**ASSIGNED TASK:**
The records below should be written out again, exactly.

**TASK MATERIAL:**
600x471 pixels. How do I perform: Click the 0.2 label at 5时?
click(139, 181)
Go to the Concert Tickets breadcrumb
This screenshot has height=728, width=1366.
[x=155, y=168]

**ANSWER FOR THIS EXERCISE:**
600x471 pixels. How do I perform: Click the 0.2 label at 5时?
click(139, 181)
Go to the Concert Tickets breadcrumb
This screenshot has height=728, width=1366.
[x=155, y=168]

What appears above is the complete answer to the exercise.